Let's first summarize the problem clearly:

We are asked to check whether $V$, the set of column vectors with two real-number entries (denoted as $\left[ \begin{array}{c} x \\ y \end{array} \right]$ where $x, y \in \mathbb{R}$), is a vector space over the field of complex numbers, $\mathbb{C}$. The given operations are:

• Vector Addition: $\left[ \begin{array}{c} x \\ y \end{array} \right] + \left[ \begin{array}{c} w \\ z \end{array} \right] = \left[ \begin{array}{c} x + w \\ y + z \end{array} \right]$, where $x, y, w, z \in \mathbb{R}$.

• Scalar Multiplication: $\alpha \left[ \begin{array}{c} x \\ y \end{array} \right] = \left[ \begin{array}{c} \alpha x \\ \alpha y \end{array} \right]$, where $\alpha \in \mathbb{C}$ and $x, y \in \mathbb{R}$.

Key Checks for a Vector Space:

1. Additive Closure: The sum of two vectors in $V$ must be in $V$. Since $x, y, w, z \in \mathbb{R}$, the addition $x + w$ and $y + z$ will also be real numbers, so the result will lie in $V$. Therefore, additive closure is satisfied.

2. Scalar Multiplication Closure: The scalar multiplication of a vector with a complex number $\alpha$ must result in a vector in $V$. The scalar multiplication is defined as: [ \alpha \left[ \begin{array}{c} x \ y \end{array} \right] = \left[ \begin{array}{c} \alpha x \ \alpha y \end{array} \right] ] where $x, y \in \mathbb{R}$ and $\alpha \in \mathbb{C}$. Since $x$ and $y$ are real, the multiplication by a complex number $\alpha$ can result in complex numbers.
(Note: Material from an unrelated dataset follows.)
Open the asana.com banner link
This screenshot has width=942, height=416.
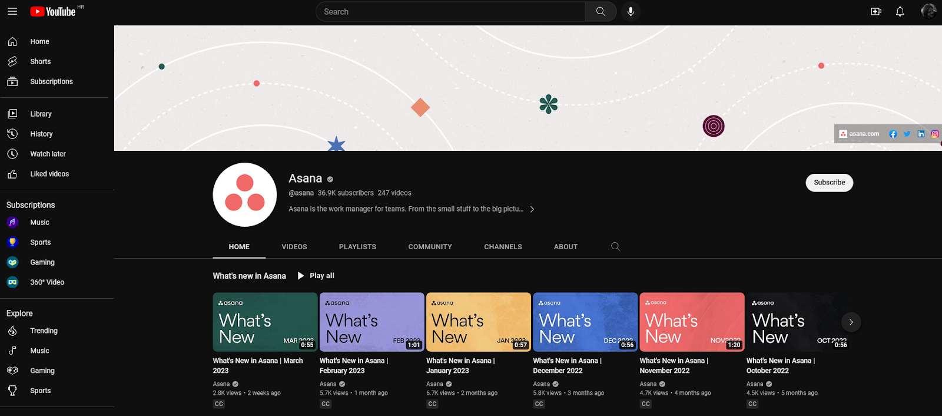(860, 134)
Thus, the resulting vector does not remain in $V$, as $V$ is only defined for real number entries. Therefore, scalar multiplication closure is not satisfied.
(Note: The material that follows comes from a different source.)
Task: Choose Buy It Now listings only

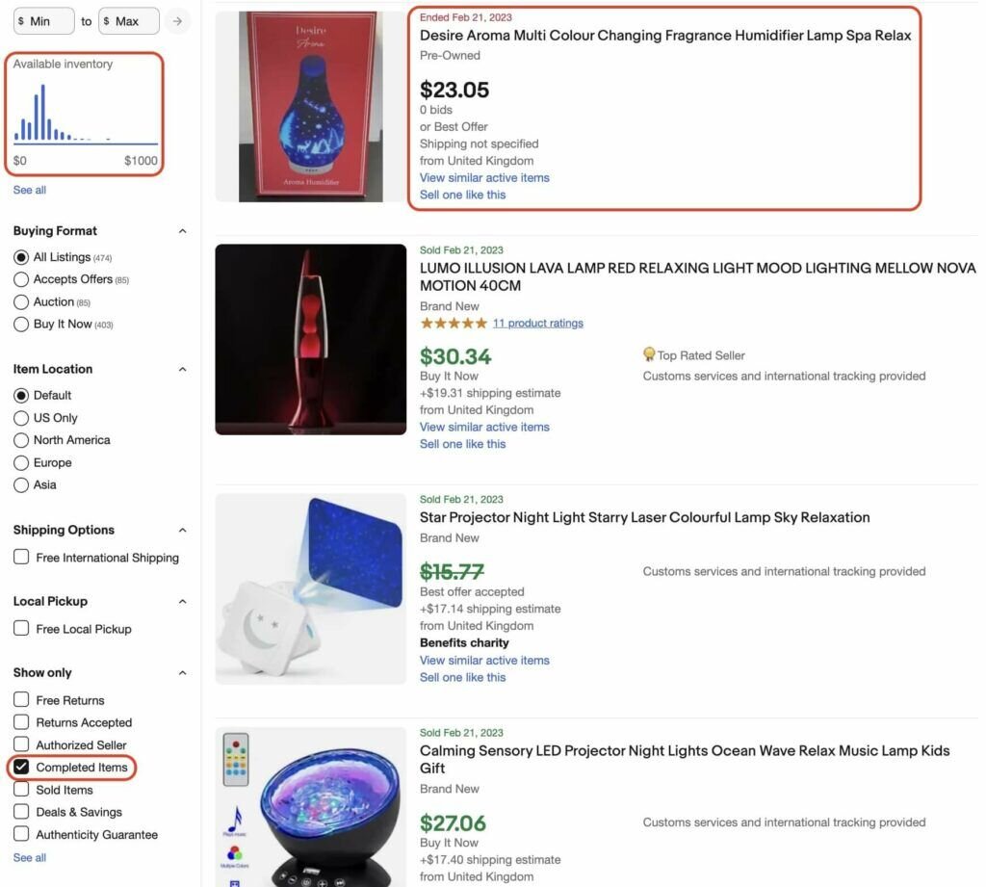Action: pos(21,324)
3. Other Axioms: The other axioms, such as the existence of a zero vector, the existence of additive inverses, and so on, may still hold, but scalar multiplication closure failure already disqualifies $V$ from being a vector space over $\mathbb{C}$.

Conclusion:

The problem essentially boils down to whether the closure under scalar multiplication holds, which it does not, because multiplying by a complex scalar can lead to a non-real result. Therefore, $V$ is not a vector space over the field of complex numbers.

The correct answer is: b. No, because the Additive Closure axiom is not satisfied, though the Scalar Closure axiom is satisfied.

Additional Questions:

1. Why is scalar multiplication closure an essential axiom in vector spaces?
2. How would the situation change if $V$ were defined over the field of real numbers instead of complex numbers?
3. What would need to change in the definition of scalar multiplication for $V$ to be a vector space over $\mathbb{C}$?
4. How does the closure of addition work for real-valued vector spaces?
5. Can you think of other examples where scalar multiplication fails to satisfy closure?

Tip: Always verify both closure properties (addition and scalar multiplication) for vector spaces before checking the other axioms.